▶ _Requirement_: An unchanged copy of every record below, without pictures, is the goal.

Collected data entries
-*-*-

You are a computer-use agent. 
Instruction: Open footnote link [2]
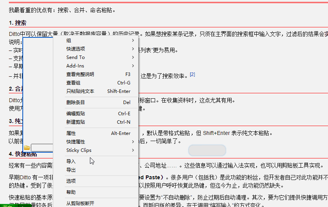(x=193, y=74)
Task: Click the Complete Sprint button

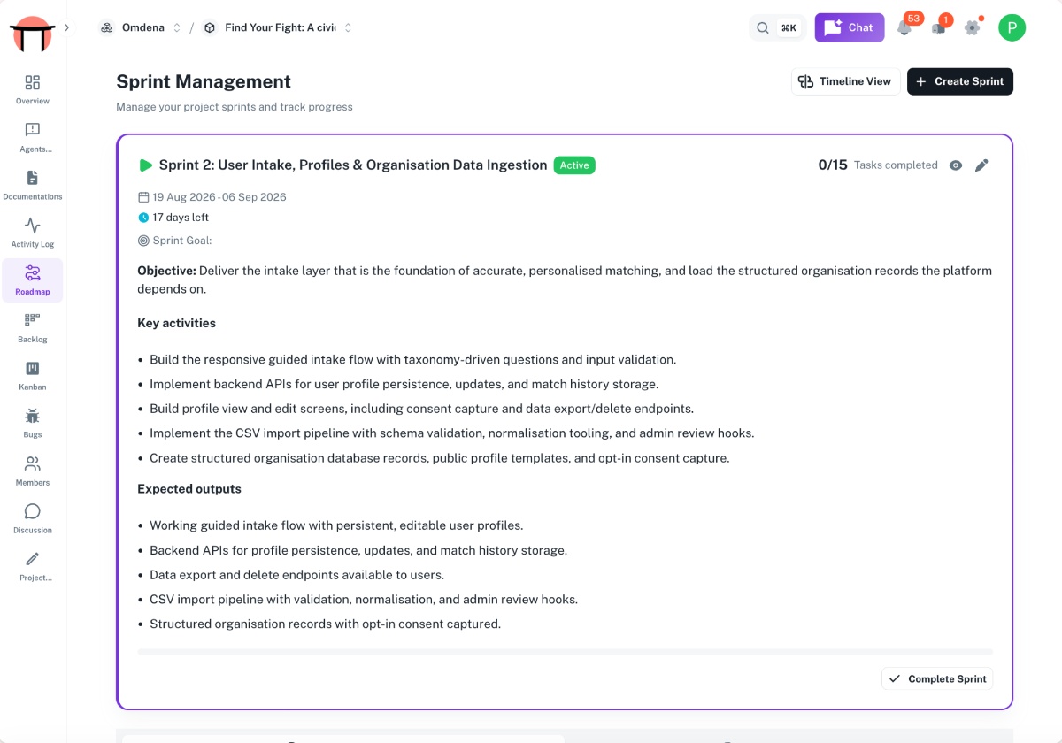Action: click(937, 678)
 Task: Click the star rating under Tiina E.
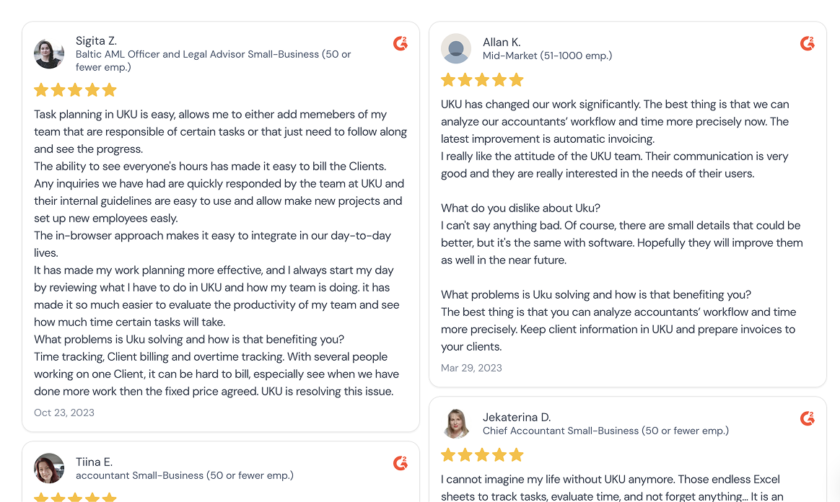click(75, 497)
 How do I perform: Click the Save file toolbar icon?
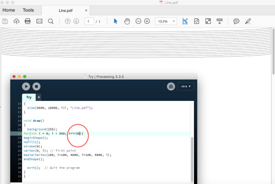5,21
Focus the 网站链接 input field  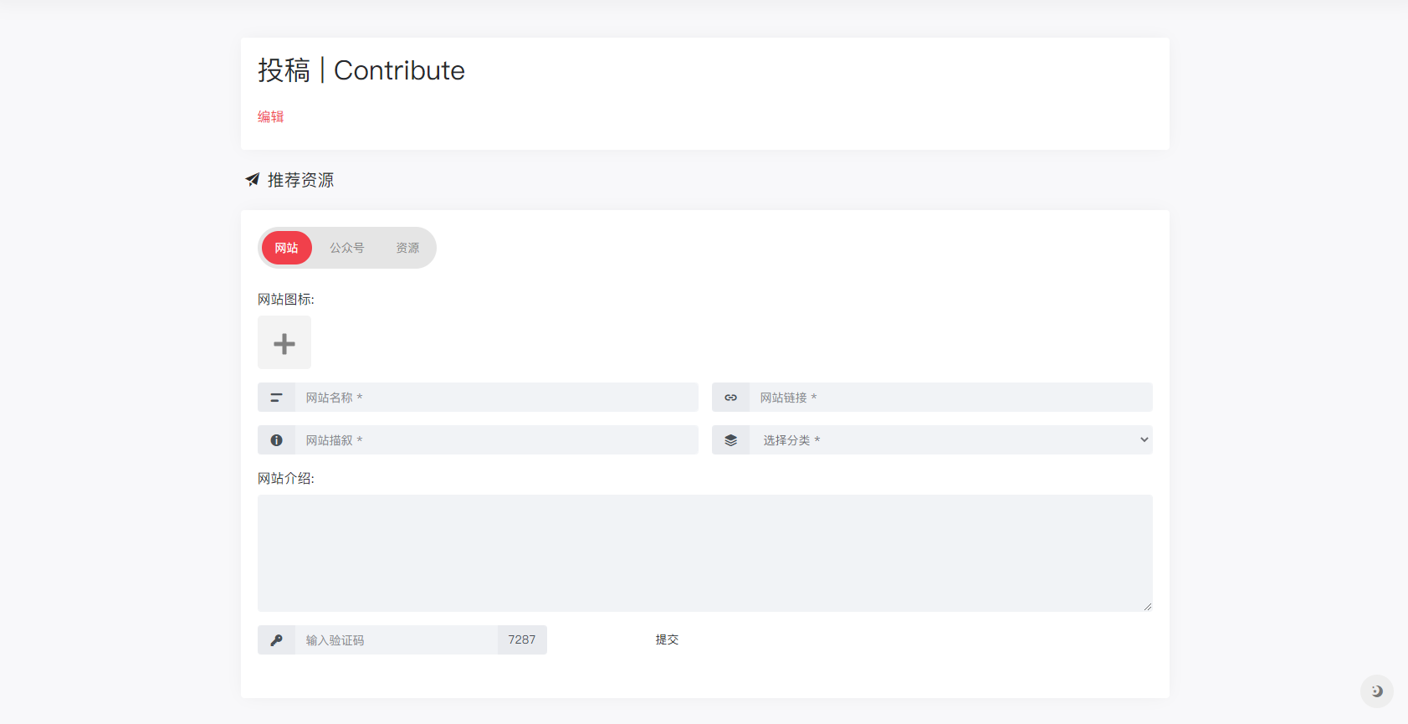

-*-*-

▶ _Response_:
You are a computer-use agent. 
Instruction: Open footnote link [2]
(x=193, y=74)
Task: Click the Complete Sprint button

Action: click(937, 678)
 Task: Click the star rating under Tiina E.
click(75, 497)
 How do I perform: Click the Save file toolbar icon?
5,21
Focus the 网站链接 input field  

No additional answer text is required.